Freelance journalist Alaa Ebrahim told Al Jazeera he had personally witnessed hundreds of people using the corridors leaving rebel-controlled areas.

“Understandably, many people are afraid to leave and cross into other places after living for years under the control of the rebels,” he said. “Some fear prosecution, or have relatives who have been involved in some acts of violence against the government.”

Conflicting reports

The reports, however, were later contradicted by sources in Aleppo who told Al Jazeera that the corridors had not been opened, and civilians were still coming under fire.

“Everybody that we’ve spoken with, when it comes to opposition activists and residents in the rebel-held areas of Aleppo, have told us that these humanitarian corridors have not been opened,” Al Jazeera’s Mohamed Jamjoom, reporting from Gaziantep on the Turkish side of the Syria-Turkey border, said.

“Not only they have not been opened, but they say in several of the areas … in fact there is fighting still going on, and there are regime snipers as well that are shooting almost constantly.”

Sham network, one of the well-trusted opposition networks, said that the people who were said to be in the evacuation process are from the governement-held areas, and that they were all in a good state and with “brushed hair” unlike people who should be in a besieged area.
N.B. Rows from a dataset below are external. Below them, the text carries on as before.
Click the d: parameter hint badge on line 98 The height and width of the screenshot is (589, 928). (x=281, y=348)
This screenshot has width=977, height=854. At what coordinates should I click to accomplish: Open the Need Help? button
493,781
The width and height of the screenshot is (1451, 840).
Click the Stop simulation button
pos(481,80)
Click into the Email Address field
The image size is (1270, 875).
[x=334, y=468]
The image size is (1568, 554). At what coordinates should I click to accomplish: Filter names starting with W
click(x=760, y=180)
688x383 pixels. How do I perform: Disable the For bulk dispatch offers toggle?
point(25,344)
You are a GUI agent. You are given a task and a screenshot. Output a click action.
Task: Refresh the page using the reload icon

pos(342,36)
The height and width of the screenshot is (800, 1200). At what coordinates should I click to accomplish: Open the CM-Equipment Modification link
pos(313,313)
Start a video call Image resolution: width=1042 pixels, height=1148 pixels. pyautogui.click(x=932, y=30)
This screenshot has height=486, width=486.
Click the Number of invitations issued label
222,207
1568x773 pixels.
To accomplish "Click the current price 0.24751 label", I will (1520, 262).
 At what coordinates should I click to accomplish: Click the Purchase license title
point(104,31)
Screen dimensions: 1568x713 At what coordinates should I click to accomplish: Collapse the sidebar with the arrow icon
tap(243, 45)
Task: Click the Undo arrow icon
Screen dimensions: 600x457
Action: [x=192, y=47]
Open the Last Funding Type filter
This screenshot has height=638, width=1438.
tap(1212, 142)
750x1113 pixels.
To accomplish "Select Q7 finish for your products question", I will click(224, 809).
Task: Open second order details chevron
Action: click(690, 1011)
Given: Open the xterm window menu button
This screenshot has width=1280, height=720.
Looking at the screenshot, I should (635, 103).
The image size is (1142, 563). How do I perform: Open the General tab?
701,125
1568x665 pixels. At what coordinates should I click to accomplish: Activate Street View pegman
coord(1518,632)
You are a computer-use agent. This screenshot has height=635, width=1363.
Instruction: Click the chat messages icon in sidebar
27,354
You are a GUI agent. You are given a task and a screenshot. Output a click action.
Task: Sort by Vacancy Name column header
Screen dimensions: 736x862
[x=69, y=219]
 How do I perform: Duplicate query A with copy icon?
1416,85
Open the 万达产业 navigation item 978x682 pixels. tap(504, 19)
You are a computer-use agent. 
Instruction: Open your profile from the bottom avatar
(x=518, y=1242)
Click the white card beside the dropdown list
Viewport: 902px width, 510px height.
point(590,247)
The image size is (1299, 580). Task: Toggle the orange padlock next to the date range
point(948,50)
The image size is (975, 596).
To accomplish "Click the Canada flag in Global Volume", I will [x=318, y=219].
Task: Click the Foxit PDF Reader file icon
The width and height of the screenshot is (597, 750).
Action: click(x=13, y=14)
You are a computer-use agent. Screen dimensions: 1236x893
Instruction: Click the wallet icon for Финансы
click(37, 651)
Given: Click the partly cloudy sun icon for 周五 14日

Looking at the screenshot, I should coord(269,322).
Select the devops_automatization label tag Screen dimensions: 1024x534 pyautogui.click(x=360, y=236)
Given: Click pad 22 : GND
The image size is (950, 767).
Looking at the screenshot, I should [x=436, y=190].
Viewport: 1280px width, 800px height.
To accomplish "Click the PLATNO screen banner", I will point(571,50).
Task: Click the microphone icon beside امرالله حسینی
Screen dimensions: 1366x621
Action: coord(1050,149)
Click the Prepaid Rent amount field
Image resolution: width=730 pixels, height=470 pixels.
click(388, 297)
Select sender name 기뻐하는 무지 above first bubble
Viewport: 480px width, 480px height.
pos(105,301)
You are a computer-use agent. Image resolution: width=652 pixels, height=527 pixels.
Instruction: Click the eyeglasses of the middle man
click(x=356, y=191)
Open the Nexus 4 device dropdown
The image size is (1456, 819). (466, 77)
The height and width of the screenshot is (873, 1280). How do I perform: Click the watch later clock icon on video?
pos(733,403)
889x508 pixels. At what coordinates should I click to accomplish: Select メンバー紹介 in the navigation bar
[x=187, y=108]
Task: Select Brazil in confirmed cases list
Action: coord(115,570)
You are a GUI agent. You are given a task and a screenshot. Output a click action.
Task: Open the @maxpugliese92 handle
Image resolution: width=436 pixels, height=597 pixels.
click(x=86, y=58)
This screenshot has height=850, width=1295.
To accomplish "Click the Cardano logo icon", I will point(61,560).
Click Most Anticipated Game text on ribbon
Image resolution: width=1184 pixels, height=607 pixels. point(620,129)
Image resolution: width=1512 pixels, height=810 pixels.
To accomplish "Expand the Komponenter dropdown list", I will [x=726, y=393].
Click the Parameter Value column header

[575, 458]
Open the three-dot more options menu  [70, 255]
The Syrian Network for Human Rights (SNHR) said that the process was at the request of the Russian minister of defense which was followed by the current Syrian president. However, the Syrian society in areas outside the Syrian regime’s control don’t trust either of these two. If these passages were intended as safe passages for civilians, they should be supervised and executed by the United Nations and International Committee of the Red Cross with an escort team of independent journalists.

The network added that: “In SNHR, have a bitter experience with familiar cases. We documented in previous reports how the residents of Old Homs neighborhoods were evacuated. Even though the settlement was between the Syrian regime and the armed men inside these neighborhoods and under the sponsorship of the United Nations, the Syrian regime betrayed the agreement as all of the residents were arrested and interrogated with in an insulting manner. Out of 1000 individuals, the Syrian regime only released 250 as the remaining 750 individuals have become forcibly disappeared.”

The network called the passages as ” Passages for Killing and Disappearance, and they will have the same Outcome as Passages in Old Homs.”